Media społecznościowe to bezsprzecznie platformy, które niesamowicie mocno oddziałują na nasze życie. Jednakże, w miarę jak popularność tych platform rośnie, tak również rośnie w siłę dezinformacja. Jednym z jej przejawów, który od lat wypływa w social mediach są "łańcuszki" o intruzywnych nowościach na Facebooku. To rzecz obecna z nami już od lat.

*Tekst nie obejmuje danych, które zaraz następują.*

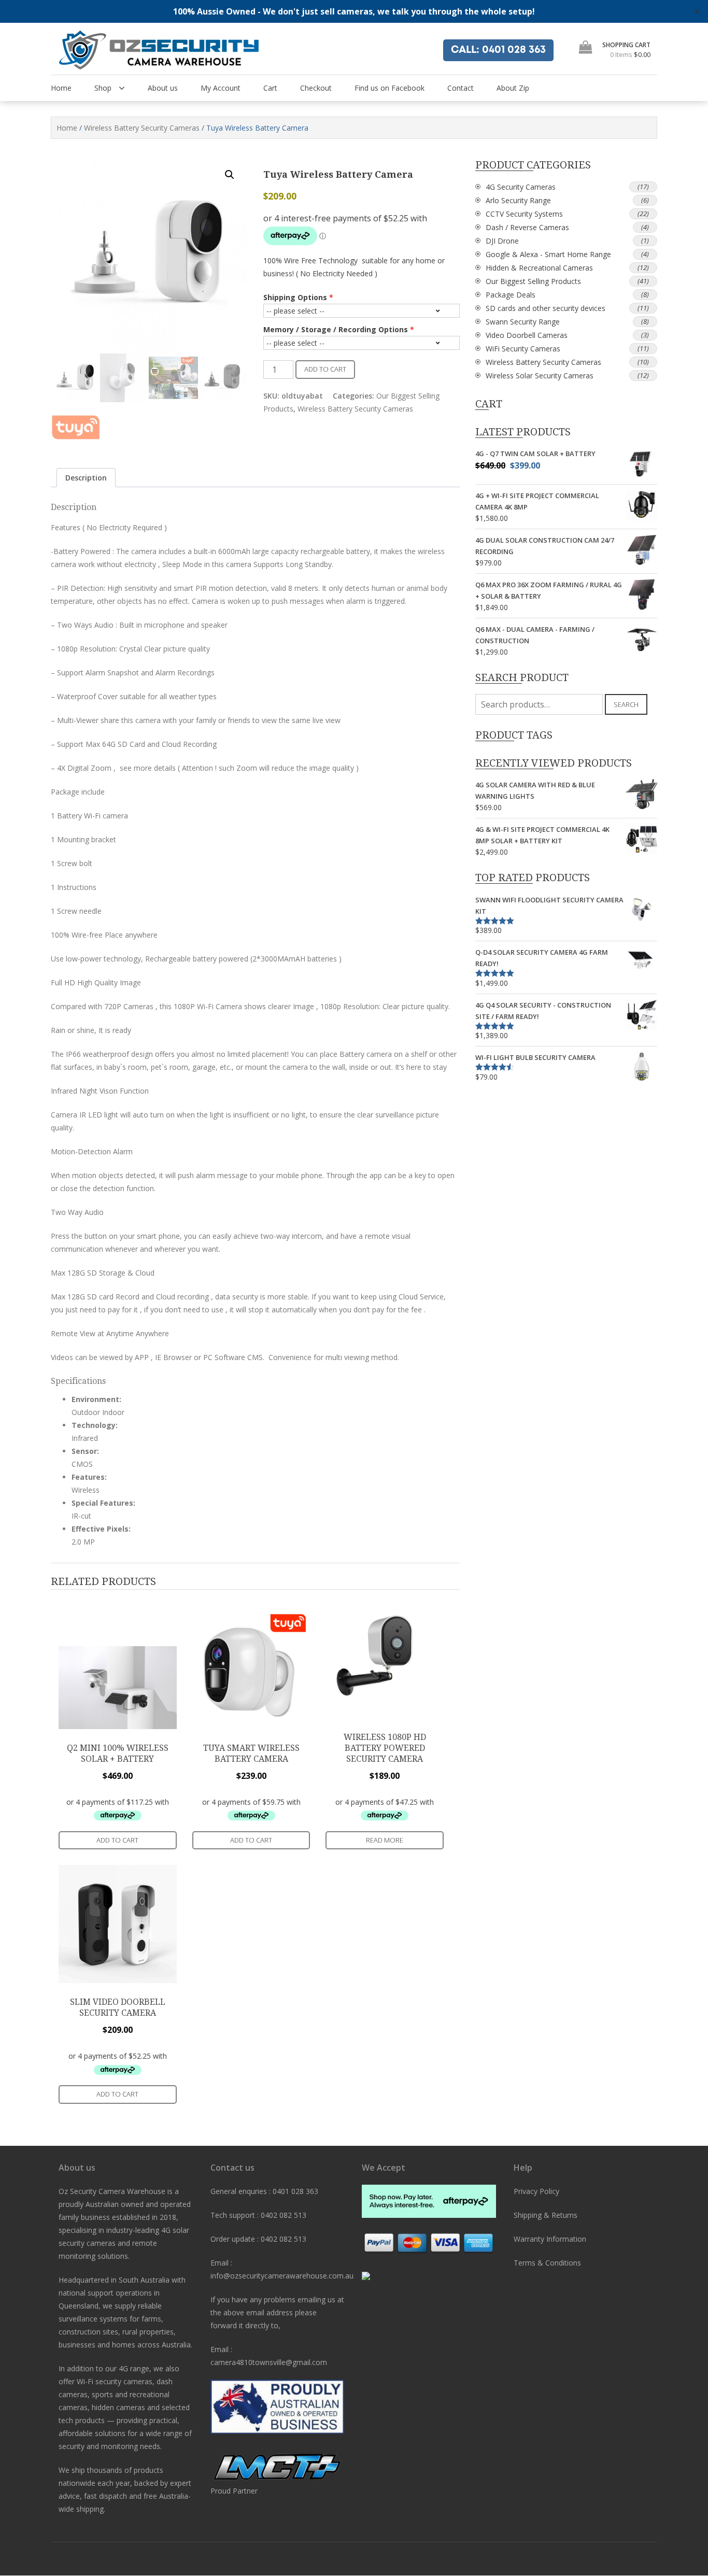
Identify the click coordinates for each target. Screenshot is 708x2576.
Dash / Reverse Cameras (527, 227)
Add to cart (325, 369)
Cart (270, 88)
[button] (229, 174)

Według najnowszej wersji "łańcuszka" dotyczącego o niekorzystnych dla nas zmianach na Faceboku, ten miał wprowadzić nowe zasady w regulaminie, które pozwalałyby platformie swobodnie wykorzystywać zdjęcia i wiadomości użytkowników bez ich zgody. Ponadto, wszystko, co kiedykolwiek zostało opublikowane, miało automatycznie stać się treścią publiczną, nawet jeśli wcześniej zostało usunięte. Jednakże, jak informuje serwis Fakenews.pl, to jedynie kolejny przykład fałszywych informacji w sieci.
Polecamy na Geekweek: Dzwoni, wciąż dzwoni. Jak zablokować numer prywatny?

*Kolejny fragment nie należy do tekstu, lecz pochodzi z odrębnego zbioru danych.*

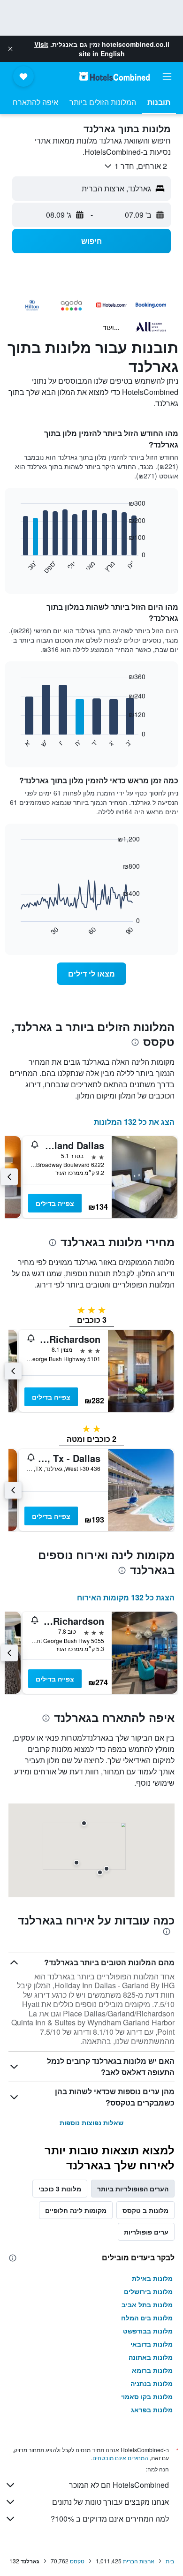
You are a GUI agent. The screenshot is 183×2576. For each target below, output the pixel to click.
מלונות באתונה (151, 2357)
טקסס (77, 2561)
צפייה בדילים (55, 1203)
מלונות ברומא (152, 2370)
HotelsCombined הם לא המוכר (119, 2484)
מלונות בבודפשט (148, 2330)
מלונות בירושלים (148, 2291)
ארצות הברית (138, 2561)
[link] (91, 973)
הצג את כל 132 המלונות (134, 1121)
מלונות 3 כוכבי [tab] (59, 2188)
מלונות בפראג (152, 2409)
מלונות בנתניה (151, 2383)
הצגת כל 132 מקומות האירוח (126, 1597)
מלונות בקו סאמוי (147, 2396)
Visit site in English (79, 48)
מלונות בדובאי (151, 2344)
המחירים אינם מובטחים (120, 2458)
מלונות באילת (152, 2278)
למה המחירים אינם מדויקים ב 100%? (110, 2518)
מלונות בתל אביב (147, 2304)
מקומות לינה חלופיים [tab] (76, 2210)
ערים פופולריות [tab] (146, 2231)
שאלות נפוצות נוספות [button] (91, 2122)
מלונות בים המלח (147, 2317)
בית (170, 2561)
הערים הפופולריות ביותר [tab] (132, 2188)
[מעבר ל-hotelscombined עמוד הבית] (114, 76)
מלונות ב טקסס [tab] (145, 2210)
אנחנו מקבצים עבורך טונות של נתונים (110, 2501)
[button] (10, 48)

Artykuł Fakenews.pl, na który się powołujemy wskazuje jednak na styczeń tego roku. Nie jest to jednak rzecz "nieaktualna" - przy okazji zmian w zakresie monetyzacji Facebooka w naszym kraju, raz jeszcze wypłynął łańcuszek dotyczący tego, kto dysponuje treściami publikowanymi przez użytkowników.
Natomiast jak donosi Jastrząb Post, Krystyna Janda - znana polska aktorka - wywołała poruszenie na swoim profilu na Facebooku, kiedy udostępniła łańcuszek dotyczący rzekomych nowych zasad prywatności. W treści łańcuszka ostrzegała przed nowymi regulacjami, które miały umożliwiać wykorzystanie zdjęć użytkowników bez ich zgody. Jednak internauci szybko zareagowali, wyjaśniając, że informacje te są nieprawdziwe i że łańcuszek jest jedynie oszustwem. Po tym incydencie post został usunięty z profilu aktorki. Incydent ten pokazuje, jak ważne jest sprawdzanie źródła informacji przed ich udostępnieniem w sieci - nawet wykształceni, obyci w świecie ludzie padają ofiarą oszustów.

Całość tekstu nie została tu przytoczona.